So it was merciful that a magnificent White Horse Chestnut, and not, say, a boring old Norway Maple, grew outside Anne Frank’s window. The closest branches were no more than five or six feet away. It must have been painful to be so near to the great, inviting leaves of the Horse Chestnut and be physically barred from touching them.
The first time the tree appears in the text of her diary, on February 23, 1944, we witness a remarkable change happen within Anne through her writing. She shares a silent experience with Peter van Pels, with whom she is developing a deep friendship, as they allow the fragmentary world outside to subsume the cavernous world within the annex:
“The two of us looked out at the blue sky, the bare chestnut tree glistening with dew, the seagulls and other birds glinting with silver as they swooped through the air, and we were so moved and entranced that we couldn’t speak.”1
The wintering branches of the Horse Chestnut created a sieve through which Anne viewed the earth, like a theatre’s proscenium. The Horse Chestnut is no mere feature of an unattainable world—it’s the redeeming natural context through which Anne witnessed the human tragedy unfolding around her:
“I also looked right out the open window, letting my eyes roam over a large part of Amsterdam, over the rooftops and on to the horizon, a strip of blue so pale it was almost invisible.”
Anne undergoes a transformation as she writes this entry, perhaps for the first time seeing Peter not as a potential romantic interest or a receptor for her well of feelings, but as an independent soul. Bathing in the spell of the Horse Chestnut, Anne sees Peter apart from herself:
“…by the time he had to go to the loft to chop wood, I knew he was a good, decent boy.”
Peter was sensitive to the same cast of romantic sublime as she, even from a tiny window with an inaccessible, barren tree. Anne sees this poetic inclination in herself as good and decent. Then she sees it in Peter with the same understanding.
Anne lets loose a torrent of a budding naturalist’s optimism in the next few paragraphs, like a hiker high on mountain air…

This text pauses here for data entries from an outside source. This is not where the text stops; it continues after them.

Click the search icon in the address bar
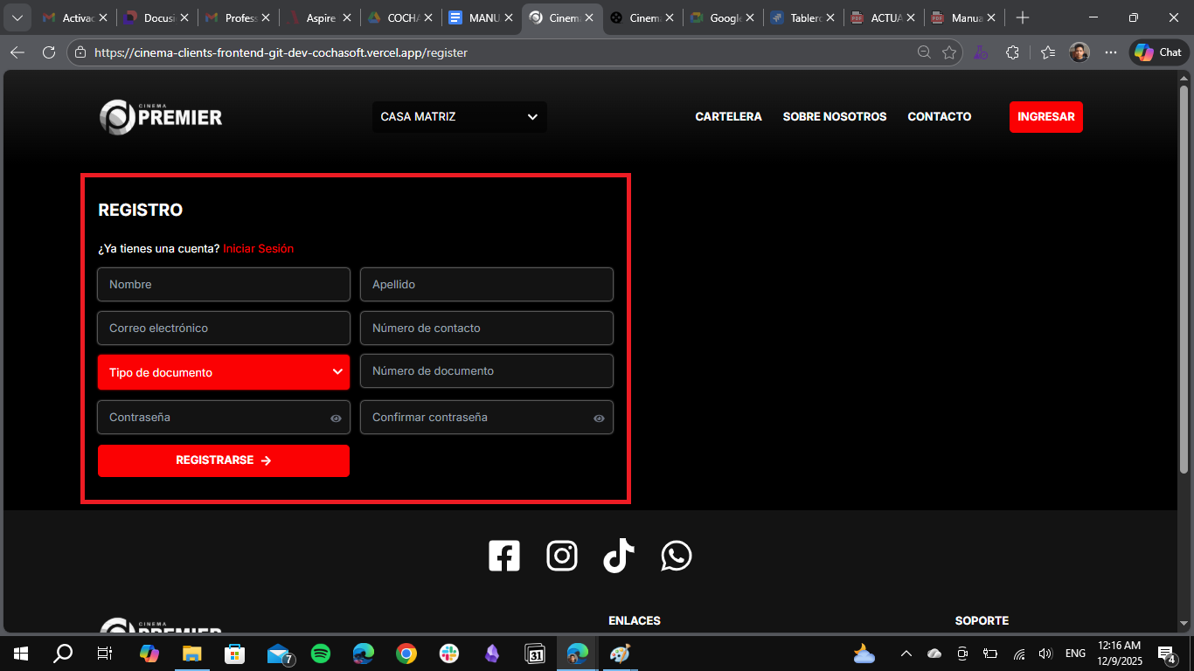The image size is (1194, 671). click(924, 52)
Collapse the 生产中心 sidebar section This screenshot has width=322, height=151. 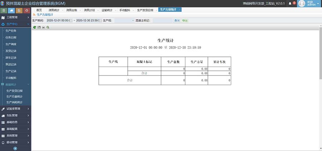coord(15,24)
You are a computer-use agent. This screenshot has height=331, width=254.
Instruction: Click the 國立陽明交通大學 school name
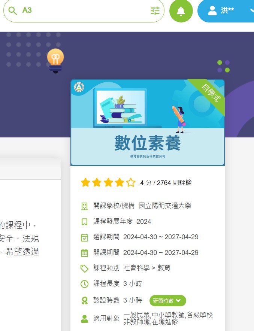(165, 206)
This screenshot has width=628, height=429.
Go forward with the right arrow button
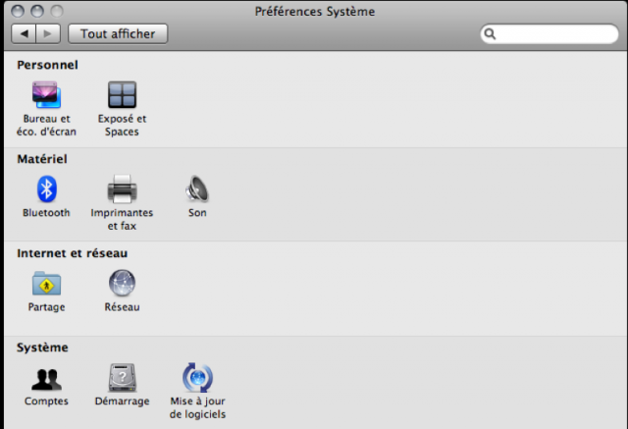coord(48,33)
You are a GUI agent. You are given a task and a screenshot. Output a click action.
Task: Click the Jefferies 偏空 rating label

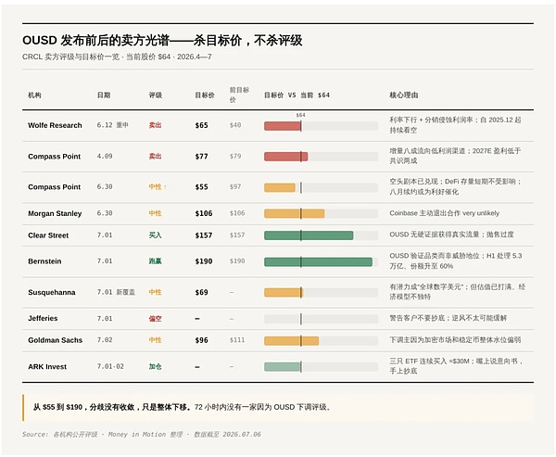[155, 319]
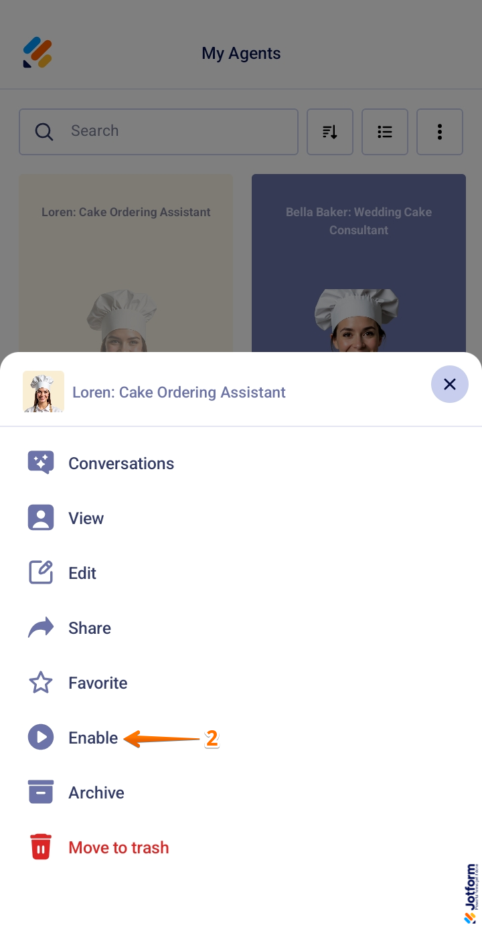Click the Share arrow icon
Viewport: 482px width, 937px height.
click(x=41, y=628)
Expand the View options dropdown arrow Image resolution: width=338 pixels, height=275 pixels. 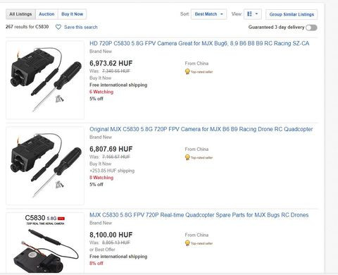pos(256,14)
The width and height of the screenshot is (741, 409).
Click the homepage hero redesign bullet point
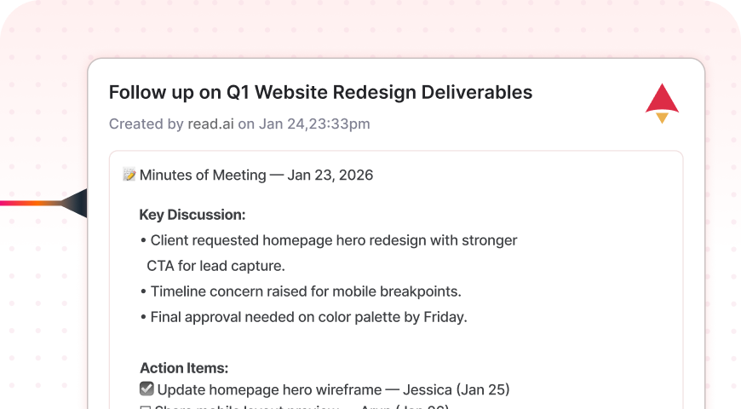tap(333, 240)
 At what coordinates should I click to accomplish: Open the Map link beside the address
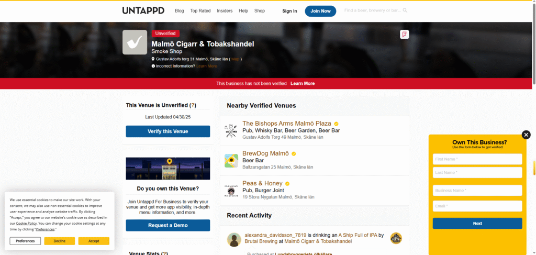point(236,59)
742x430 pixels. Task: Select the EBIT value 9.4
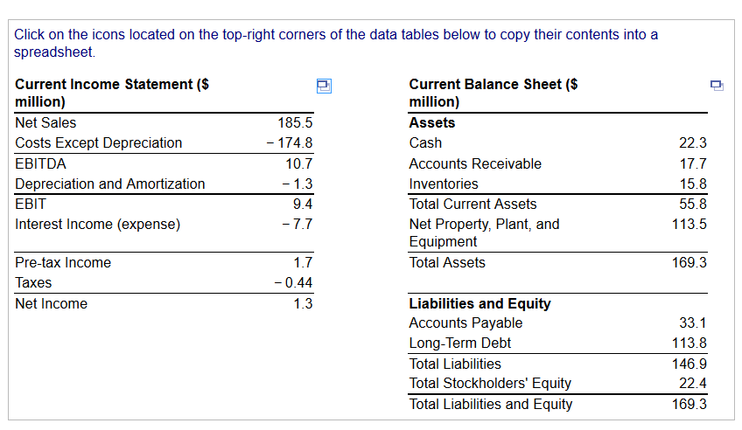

“As long as this exists…how can I be sad?”, “The best remedy for those who are frightened, lonely or unhappy is to go outside…”, “I firmly believe that nature can bring comfort to all those who suffer…”

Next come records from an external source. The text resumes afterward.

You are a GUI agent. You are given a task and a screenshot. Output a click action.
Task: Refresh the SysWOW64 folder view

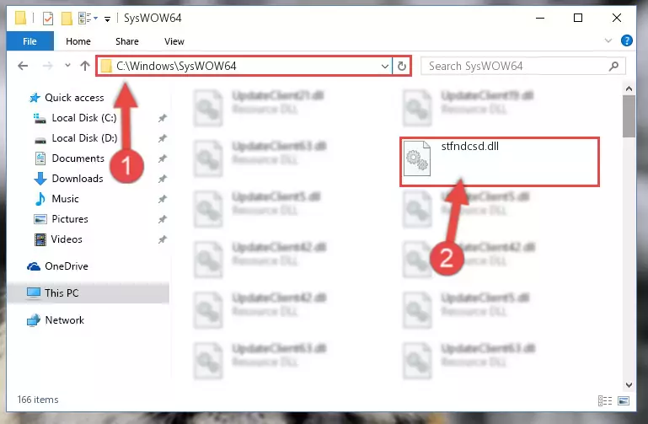click(x=402, y=66)
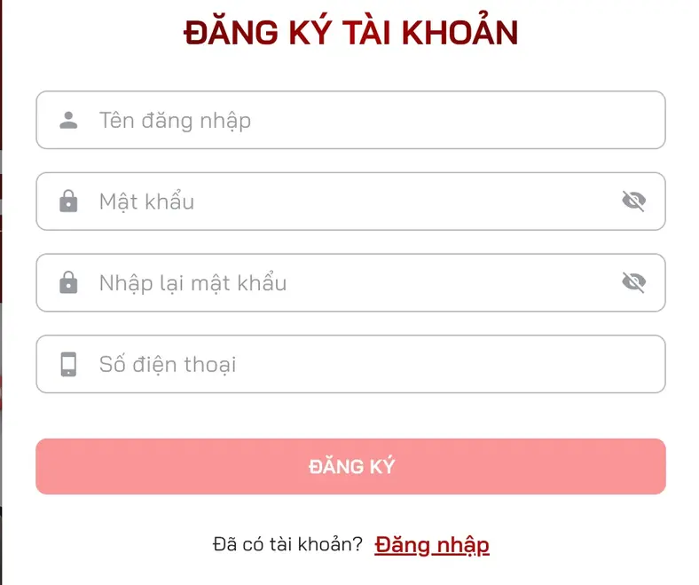Click the mobile phone icon
This screenshot has width=699, height=585.
coord(68,364)
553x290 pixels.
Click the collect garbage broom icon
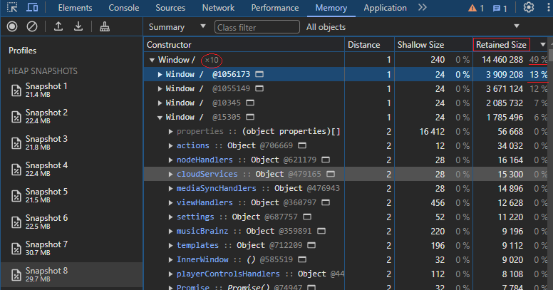pos(105,26)
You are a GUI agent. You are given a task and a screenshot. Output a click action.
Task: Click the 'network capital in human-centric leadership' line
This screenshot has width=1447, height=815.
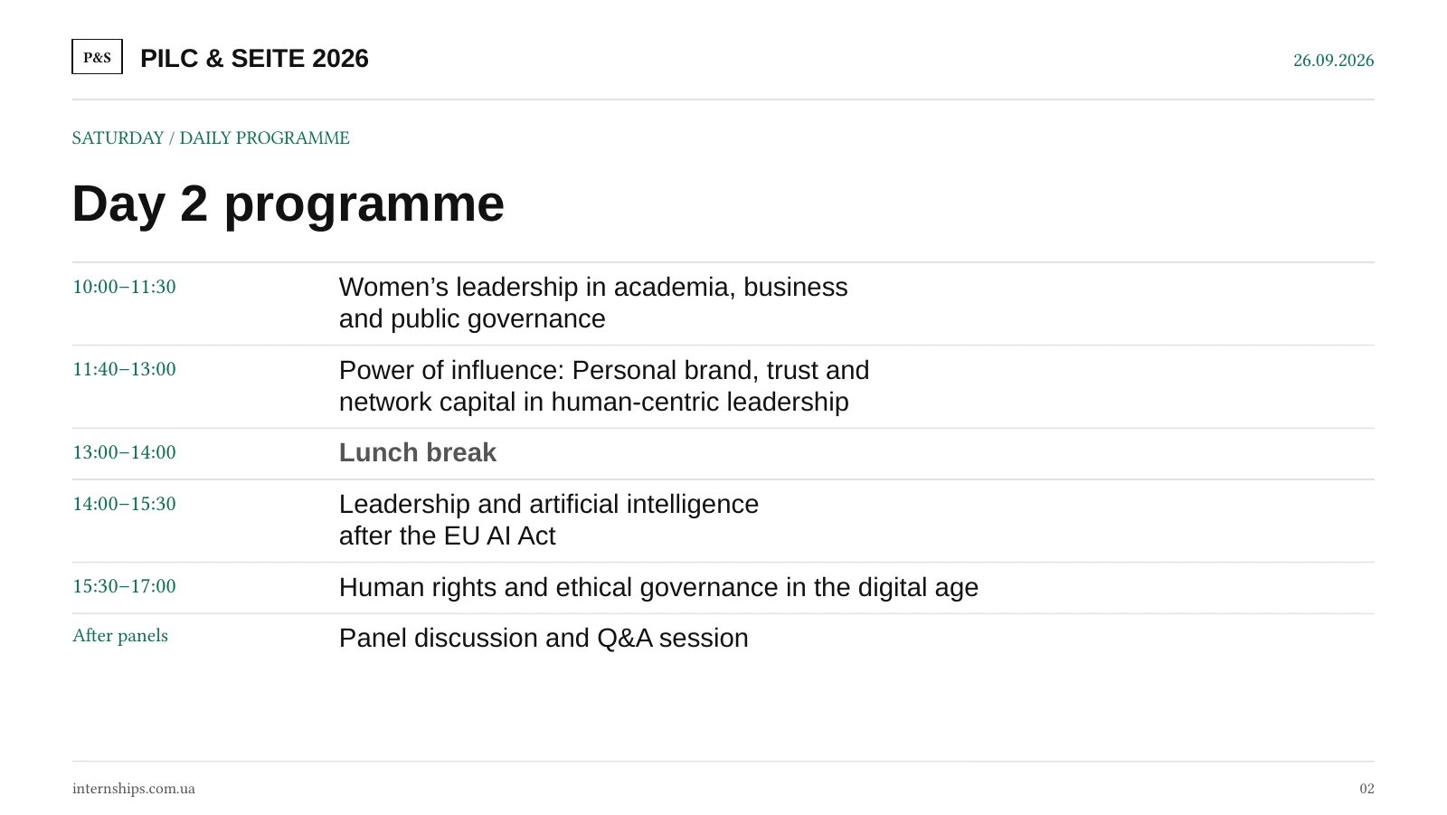(594, 402)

…until she reaches the final sentence of the day, a private plea to Peter to remember the magic shared between them that day:
“Whenever you’re feeling lonely or sad, try going to the loft on a beautiful day and looking outside. Not at the houses and the rooftops, but at the sky…”
She ends:
“…as long as you can look fearlessly at the sky, you’ll know that you’re pure within and will find happiness once more.”
This is written by a fourteen year-old.
In her previous entry, Anne recounted the excruciating mundanity of cleaning day in the secret annex. But in this one, she’s prescribing a panacea for the broken-hearted.

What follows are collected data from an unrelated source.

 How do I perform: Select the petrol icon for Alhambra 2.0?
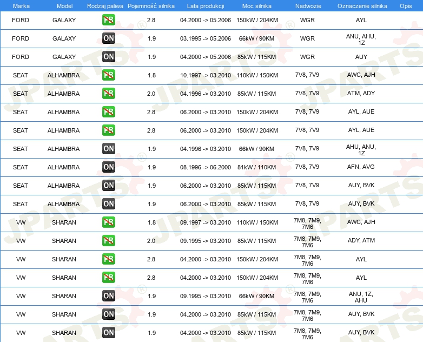tap(108, 94)
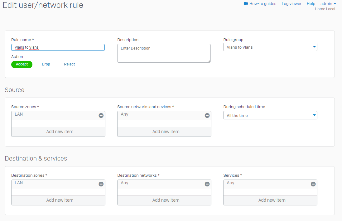This screenshot has width=342, height=221.
Task: Open the Help menu item
Action: tap(311, 4)
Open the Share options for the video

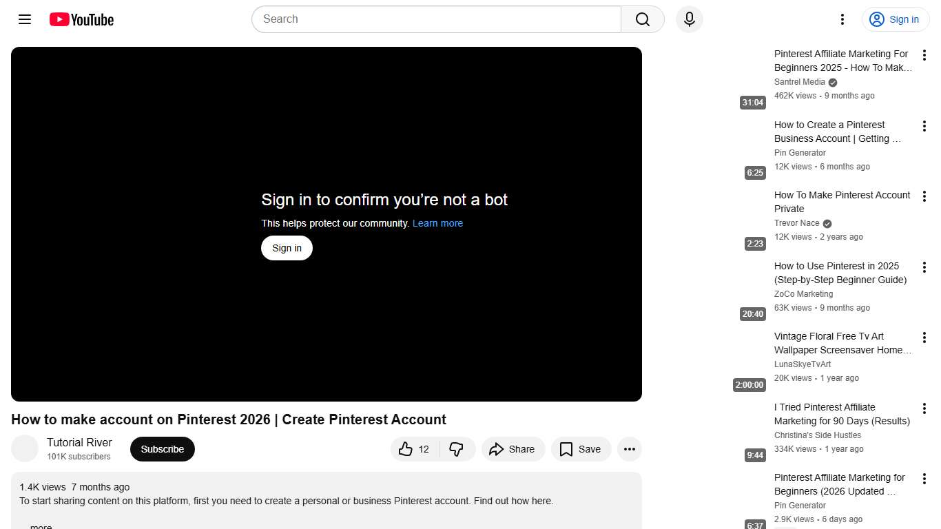click(513, 448)
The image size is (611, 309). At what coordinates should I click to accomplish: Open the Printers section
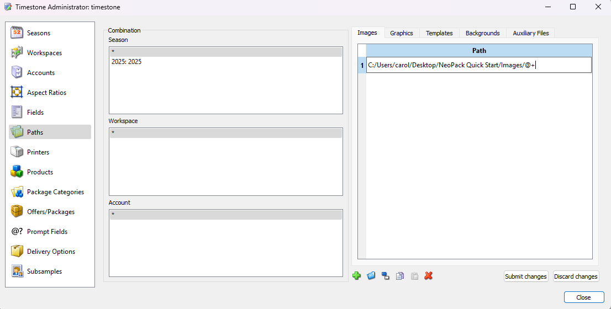point(38,152)
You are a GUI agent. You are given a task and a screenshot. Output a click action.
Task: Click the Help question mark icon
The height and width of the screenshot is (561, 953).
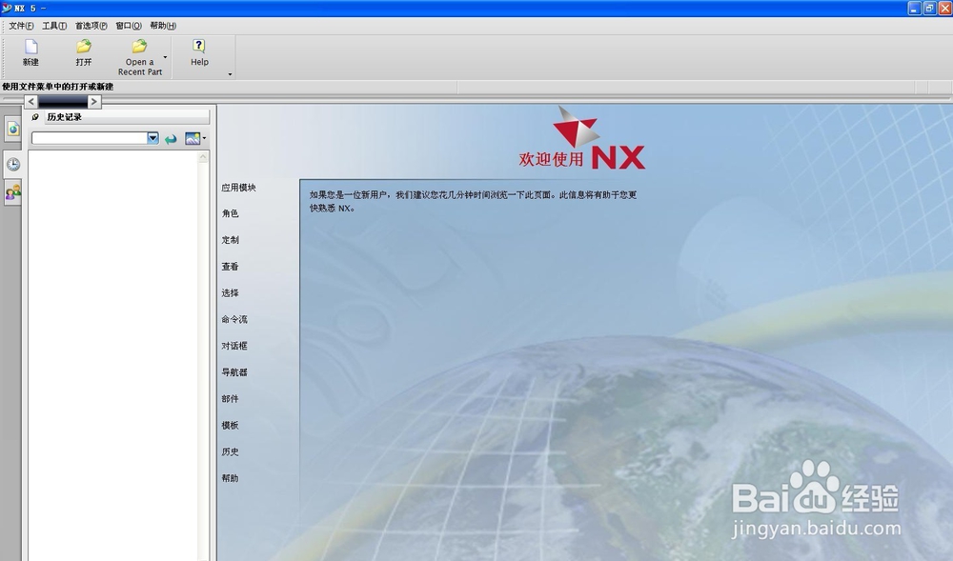tap(198, 47)
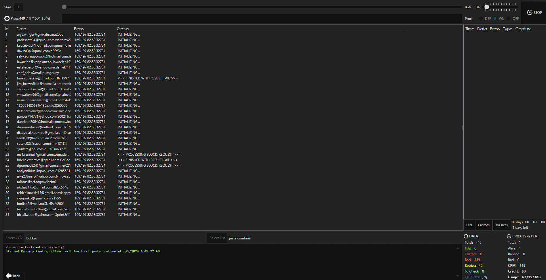This screenshot has height=280, width=546.
Task: Open the Custom results tab
Action: [484, 225]
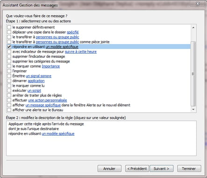Click 'Suivant >' button
Image resolution: width=207 pixels, height=178 pixels.
coord(161,169)
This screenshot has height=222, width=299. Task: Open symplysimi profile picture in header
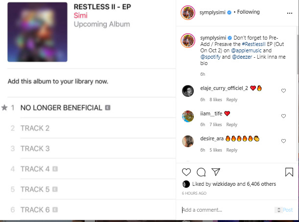[x=188, y=13]
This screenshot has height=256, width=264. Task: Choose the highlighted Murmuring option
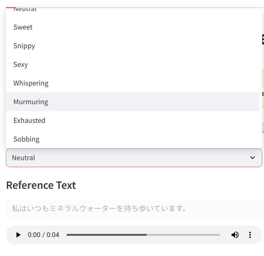31,102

The power of the White Horse Chestnut.
For those of you who are wondering what became of Anne Frank’s White Horse Chestnut, its seeds have traveled the world as botanical goodwill ambassadors and its progeny are healthy.
The location of the wood and branches of the tree itself, however, are a genuine mystery to me after many hours of internet research and jotting down terms like “Support Anne Frank Tree Foundation,” “Arnold Heertje,” “Wereldbloom Foundation,” and “Rob van der Leij”.
(By the way, if anyone knows where there’s a secret locker full of decaying wood of the Anne Frank Tree, let me know, as I’d love a piece of it to tell my grandkids all about how so many untold dreams can spring from a piece of wood.)
But I hope that this diary entry and this epiphanical day in the tragically short history of a young person’s life has shown you that Tu B’shvat, the Jewish tree holiday, can also be about repairing our broken worlds within.
And, as the saying goes, if you repair one broken world, you repair the world entire.
Happy Tu B’shvat,
Tobin
An Out-of-Context Sentence from Must Love Trees: An Unconventional Guide
Page 64:
I called to the Tree Gods, “Tree Gods! Give me leave for one afternoon that I might return to the city, to tell the people of my exploits, and to feel the warmth of a common smile!”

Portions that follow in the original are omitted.